Notícia

Jornal da Ciência online

Alexandre Antonelli: À frente da ciência dos jardins reais

Publicado em 11 janeiro 2019

Por Revista Pesquisa Fapesp

Em 1996, aos 17 anos, Alexandre Antonelli, natural de Campinas, entrou no curso de biologia na Universidade Estadual de Campinas (Unicamp). Um chamado à aventura foi irrecusável e seis meses depois ele trancou a matrícula para passar um ano e meio viajando pela Europa de carona e mochila nas costas. Depois percorreu a América Central e conheceu a futura esposa, sueca, em Honduras, quando trabalhavam em uma escola de mergulho. Foi com ela para Gotemburgo, na Suécia, e lá ficou. Recomeçou o curso de biologia na Suécia e fincou raízes na biogeografia, para ver como plantas de regiões neotropicais como a Amazônia evoluíram e conquistaram seus espaços. No doutorado, fez coletas na Amazônia pela primeira vez, em 2003.

Em 2010, após um pós-doutorado na Suíça, voltou para Gotemburgo, contratado como curador do Jardim Botânico da cidade, o maior da Escandinávia, com 16 mil espécies de plantas. Cinco anos depois tornou-se professor de biodiversidade da Universidade de Gotemburgo. Em 2017, ele criou o Centro de Biodiversidade Global de Gotemburgo, atualmente com cerca de 10 milhões de exemplares de animais e plantas.

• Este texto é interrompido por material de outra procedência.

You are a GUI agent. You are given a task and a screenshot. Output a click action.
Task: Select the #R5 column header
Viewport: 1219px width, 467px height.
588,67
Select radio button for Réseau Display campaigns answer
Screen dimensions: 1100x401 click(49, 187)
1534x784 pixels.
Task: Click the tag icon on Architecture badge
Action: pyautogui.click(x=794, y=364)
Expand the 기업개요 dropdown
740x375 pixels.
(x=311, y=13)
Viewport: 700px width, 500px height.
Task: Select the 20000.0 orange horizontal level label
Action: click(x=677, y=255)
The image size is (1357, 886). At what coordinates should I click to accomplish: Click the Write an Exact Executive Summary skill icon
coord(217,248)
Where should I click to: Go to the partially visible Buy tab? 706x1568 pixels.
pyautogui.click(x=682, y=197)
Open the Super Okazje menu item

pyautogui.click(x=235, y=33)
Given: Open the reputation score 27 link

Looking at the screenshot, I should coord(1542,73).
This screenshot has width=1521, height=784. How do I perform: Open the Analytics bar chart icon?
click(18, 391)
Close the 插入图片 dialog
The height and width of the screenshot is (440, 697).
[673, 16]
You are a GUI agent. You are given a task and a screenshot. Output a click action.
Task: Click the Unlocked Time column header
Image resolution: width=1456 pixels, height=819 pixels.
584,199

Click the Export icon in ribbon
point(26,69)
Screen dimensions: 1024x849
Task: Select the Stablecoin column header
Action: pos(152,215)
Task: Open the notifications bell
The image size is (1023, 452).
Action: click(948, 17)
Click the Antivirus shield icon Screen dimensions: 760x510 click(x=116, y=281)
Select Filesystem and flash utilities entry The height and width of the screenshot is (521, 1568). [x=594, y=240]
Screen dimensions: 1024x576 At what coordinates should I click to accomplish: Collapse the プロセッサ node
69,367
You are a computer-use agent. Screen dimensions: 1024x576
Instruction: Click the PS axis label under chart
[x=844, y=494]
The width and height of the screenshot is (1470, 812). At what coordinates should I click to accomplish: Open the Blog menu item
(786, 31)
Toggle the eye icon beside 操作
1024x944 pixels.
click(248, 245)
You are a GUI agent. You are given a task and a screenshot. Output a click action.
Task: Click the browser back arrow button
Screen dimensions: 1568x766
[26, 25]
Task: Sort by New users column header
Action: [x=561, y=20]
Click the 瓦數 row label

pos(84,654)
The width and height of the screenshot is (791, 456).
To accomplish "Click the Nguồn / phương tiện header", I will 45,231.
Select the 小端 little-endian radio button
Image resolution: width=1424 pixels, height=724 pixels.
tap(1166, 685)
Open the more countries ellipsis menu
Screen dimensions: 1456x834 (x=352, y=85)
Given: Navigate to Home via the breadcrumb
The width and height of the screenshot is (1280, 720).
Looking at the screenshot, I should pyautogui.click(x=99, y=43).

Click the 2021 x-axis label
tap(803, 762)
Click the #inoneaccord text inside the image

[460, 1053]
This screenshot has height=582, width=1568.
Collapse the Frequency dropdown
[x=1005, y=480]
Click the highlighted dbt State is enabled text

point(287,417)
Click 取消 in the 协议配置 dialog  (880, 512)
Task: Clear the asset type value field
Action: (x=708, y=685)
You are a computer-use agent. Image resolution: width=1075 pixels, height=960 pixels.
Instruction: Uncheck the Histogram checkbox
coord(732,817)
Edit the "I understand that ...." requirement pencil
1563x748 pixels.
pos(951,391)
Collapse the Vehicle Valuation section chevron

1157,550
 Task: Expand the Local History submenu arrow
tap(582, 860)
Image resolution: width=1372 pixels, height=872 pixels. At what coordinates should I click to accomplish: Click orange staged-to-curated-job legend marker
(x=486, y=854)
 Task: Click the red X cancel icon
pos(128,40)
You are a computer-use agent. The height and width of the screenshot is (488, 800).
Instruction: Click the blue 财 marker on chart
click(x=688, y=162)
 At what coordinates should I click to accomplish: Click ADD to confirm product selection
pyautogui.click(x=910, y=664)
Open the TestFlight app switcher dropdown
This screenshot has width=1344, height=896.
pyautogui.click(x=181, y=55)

Aos 40 anos, casado com Anna, gerente de uma clínica psiquiátrica, com três filhos – Gabriel, de 14 anos, Clara e Maria, de 12 – e cidadania brasileira, sueca e italiana, Antonelli estava na Universidade Harvard no final de junho de 2018 como professor visitante quando recebeu um convite para se candidatar ao processo de seleção para o cargo de diretor científico dos Jardins Botânicos Reais em Kew, ou Kew Gardens, em Londres, um dos maiores do mundo. A instituição reúne 22 mil espécies de plantas no jardim e 7 milhões nos herbários, além de 1,2 milhão de amostras de fungos e um banco com 2 bilhões de sementes de quase 40 mil espécies.